The chromosome number is 2n = 36.

The shrub sheds its leaves and flowers by the summer in hot or dry areas and becomes a woody gray thicket; it is evergreen in some regions.

==Distribution==
Grayia spinosa is widely distributed across the Western United States and is native in Colorado, Idaho, Montana, Oregon, Washington, Wyoming, Arizona, California, Nevada and Utah.

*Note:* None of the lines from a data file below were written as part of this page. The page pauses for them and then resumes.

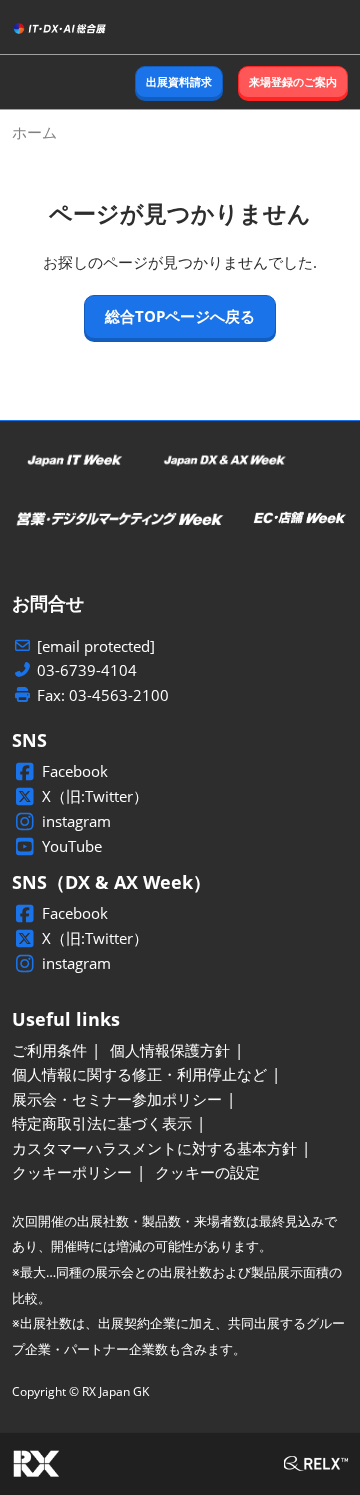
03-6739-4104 (87, 670)
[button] (179, 82)
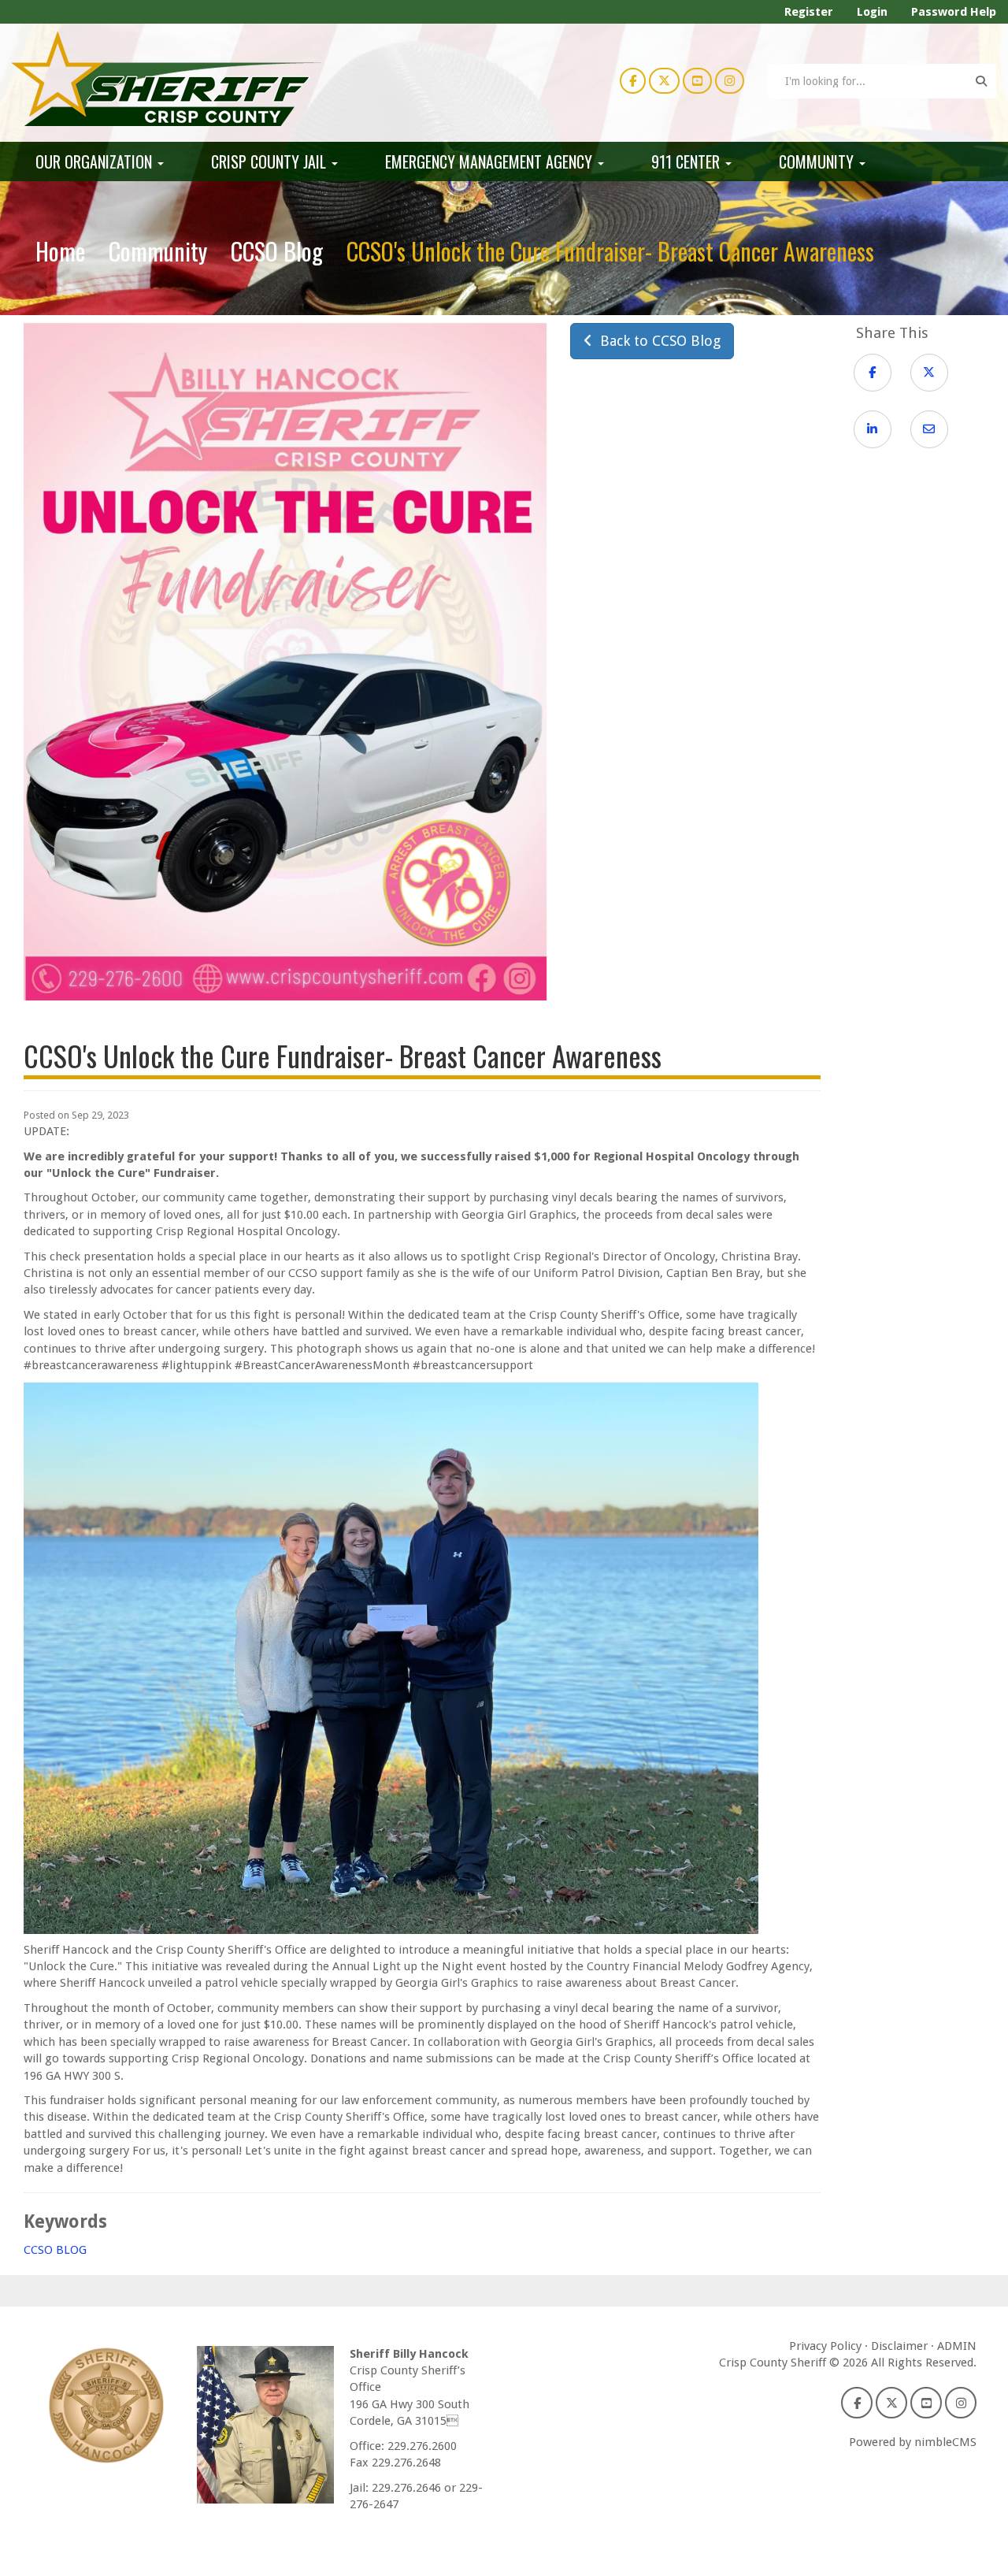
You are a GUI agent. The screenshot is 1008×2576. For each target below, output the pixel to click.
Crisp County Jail (270, 161)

It grows in valleys and at foothills from 500 to 2400 m, on dry, alkaline or scarcely alkaline soils, in sagebrush, shadscale, or creosote bush communities.

==Taxonomy==
The species has been first described in 1838 by William Jackson Hooker as Chenopodium spinosum Hook. (In: Flora Boreali-Americana 2(9), p. 127). In 1840, William Jackson Hooker and George Arnott Walker-Arnott moved it to a separate genus, Grayia (in: The Botany of Captain Beechey's Voyage (p. 387–388)[3]), but they used the illegitimate name Grayia polygaloides Hook. & Arn. In 1849, Alfred Moquin-Tandon made the valid combination as Grayia spinosa (Hook.) Moq. (in Candolle: Prodromus Systematis Naturalis Regni Vegetabilis 13(2), p. 119).